Whisper is trained on 680,000 hours of multilingual data and is capable of dealing with complex inputs such as accents, background noise etc. You can take a look into the [technical details](https://github.com/openai/whisper).

There are a number of available models, and this is useful to know as it will be configured in the code.

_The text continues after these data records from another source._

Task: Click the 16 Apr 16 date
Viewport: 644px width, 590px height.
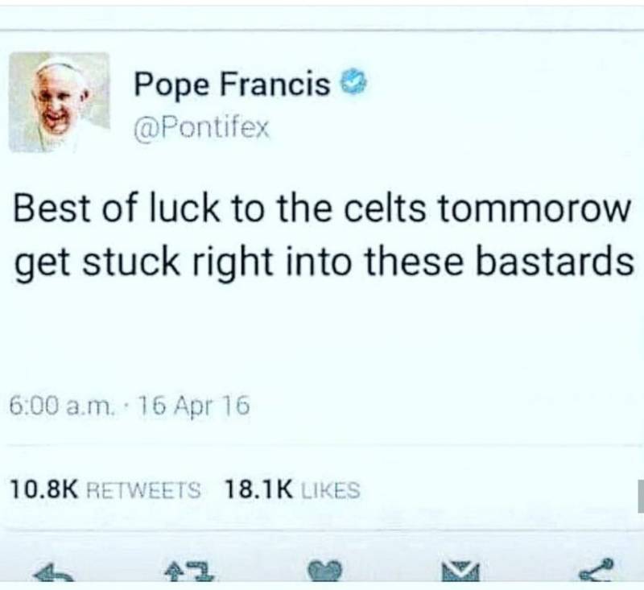Action: [x=193, y=406]
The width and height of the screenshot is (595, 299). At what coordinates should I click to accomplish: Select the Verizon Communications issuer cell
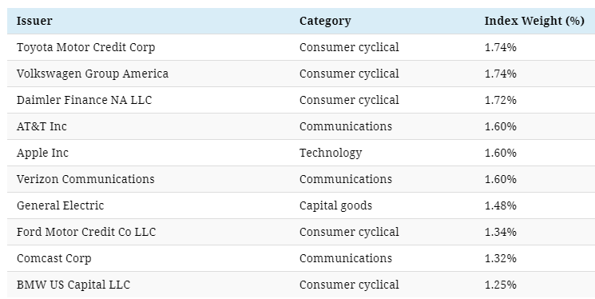pos(85,179)
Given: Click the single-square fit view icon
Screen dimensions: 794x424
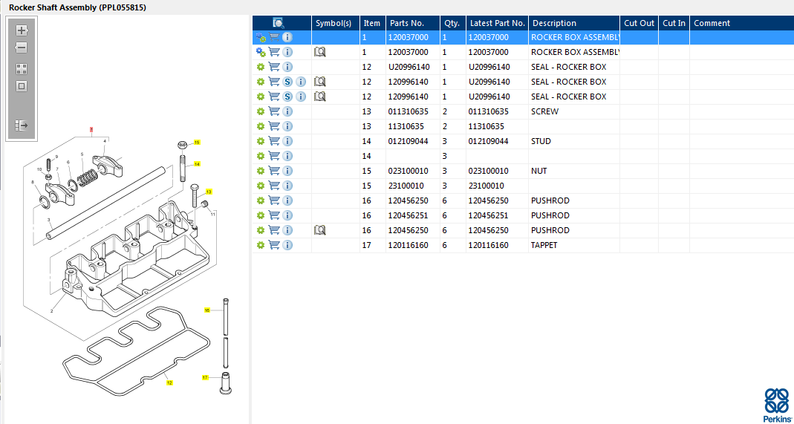Looking at the screenshot, I should tap(22, 86).
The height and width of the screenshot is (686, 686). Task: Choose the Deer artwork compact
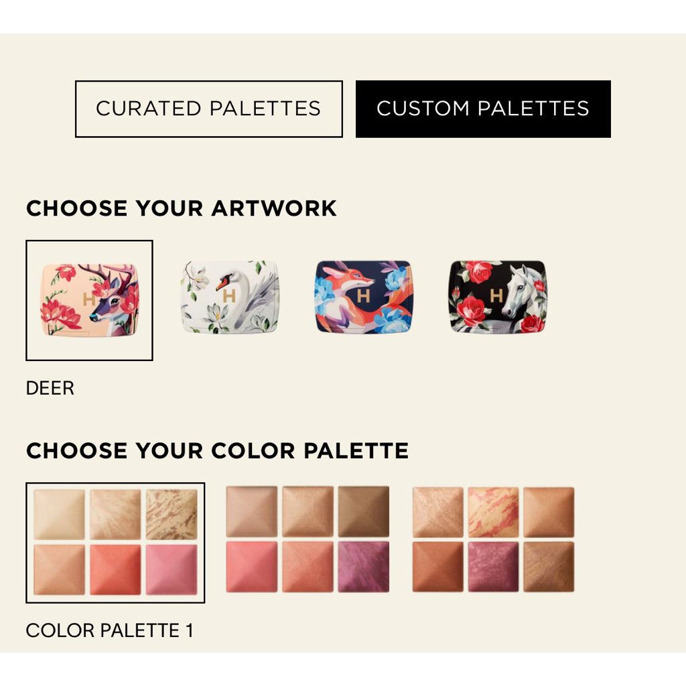coord(89,299)
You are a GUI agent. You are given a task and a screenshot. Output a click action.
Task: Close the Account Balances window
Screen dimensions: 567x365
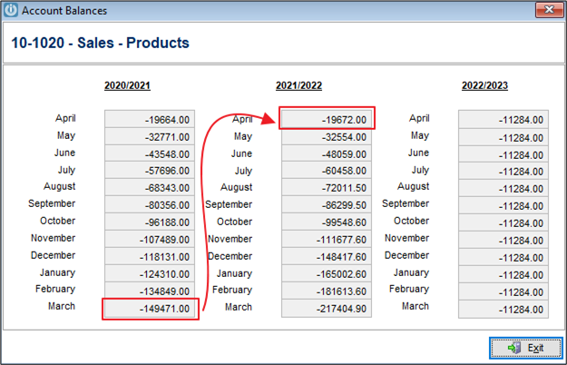click(x=549, y=10)
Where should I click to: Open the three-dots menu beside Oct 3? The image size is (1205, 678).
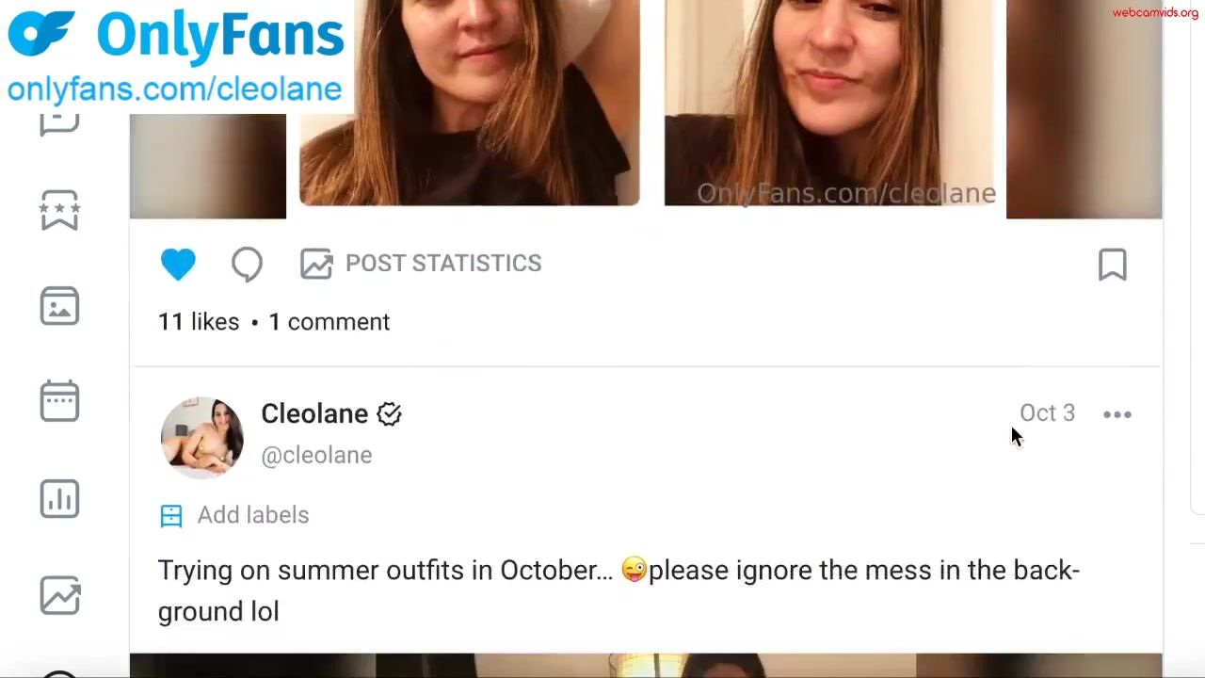[x=1117, y=414]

Size	Parameters	English-only model	Multilingual model	Required VRAM	Relative speed
tiny	39 M	tiny.en	tiny	~1 GB	~32x
base	74 M	base.en	base	~1 GB	~16x
small	244 M	small.en	small	~2 GB	~6x
medium	769 M	medium.en	medium	~5 GB	~2x
large	1550 M	N/A	large	~10 GB	1x

For the purpose of this experiment, I will first download the famous `I have a particular set of skills` speech from `Liam Neeson`, I strongly encourage you to checkout the original film [Taken](https://en.wikipedia.org/wiki/Taken_(film)) if you haven't heard of it before. Then I will only extract audio from the clip, before transcribing the audio into text using Whisper.

In [None]:
!pip install -— upgrade pytube

In [1]:
import pytube

video = "https://www.youtube.com/watch?v=-LIIf7E-qFI" # I have a particular set of skills - Liam Neeson
data = pytube.YouTube(video)
audio = data.streams.get_audio_only()
audio.download(filename="sample.mp4")

'/Users/meng.lin/workspace/GenAI/OpenAI/sample.mp4'

In [None]:
!pip install git+https://github.com/openai/whisper.git -q

You may receive a warning `UserWarning: FP16 is not supported on CPU; using FP32 instead warnings.warn("FP16 is not supported on CPU; using FP32 instead")` during the transcribe, it's a nuance that should have been sorted out. You can dig deeper into this topic [here](https://www.quora.com/What-is-the-difference-between-FP16-and-FP32-when-doing-deep-learning) if this is the kind of topic that interests you. Otherwise, you can add `fp16=False` in code or `--fp16 False` in command line to get around this issue.

In [2]:
import whisper
model = whisper.load_model("tiny")
transcribe = model.transcribe("sample.mp4", fp16=False)
transcribe['text']

" I don't know who you are. I don't know what you want. If you're looking for ransom, I can tell you I don't have money, but what I do have. I'm a very particular set of skills. Skills I have acquired are for a very long career. The skills that make me and I matter people like you. If you let my daughter go now, that'll be the end of it. I will not look for you. I will not pursue you. But if you don't, I will look for you. I will find you. And I will kill you. Good luck."